* **Entries on where items appear**:
------------------------------------------------------------
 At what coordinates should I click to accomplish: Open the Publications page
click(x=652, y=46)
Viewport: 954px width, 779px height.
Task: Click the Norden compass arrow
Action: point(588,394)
------------------------------------------------------------
Reproduce each of the items above word for word.

* **TASK ANSWER**:
 At what coordinates should I click to accomplish: Open the Publications page
click(x=652, y=46)
Viewport: 954px width, 779px height.
Task: Click the Norden compass arrow
Action: point(588,394)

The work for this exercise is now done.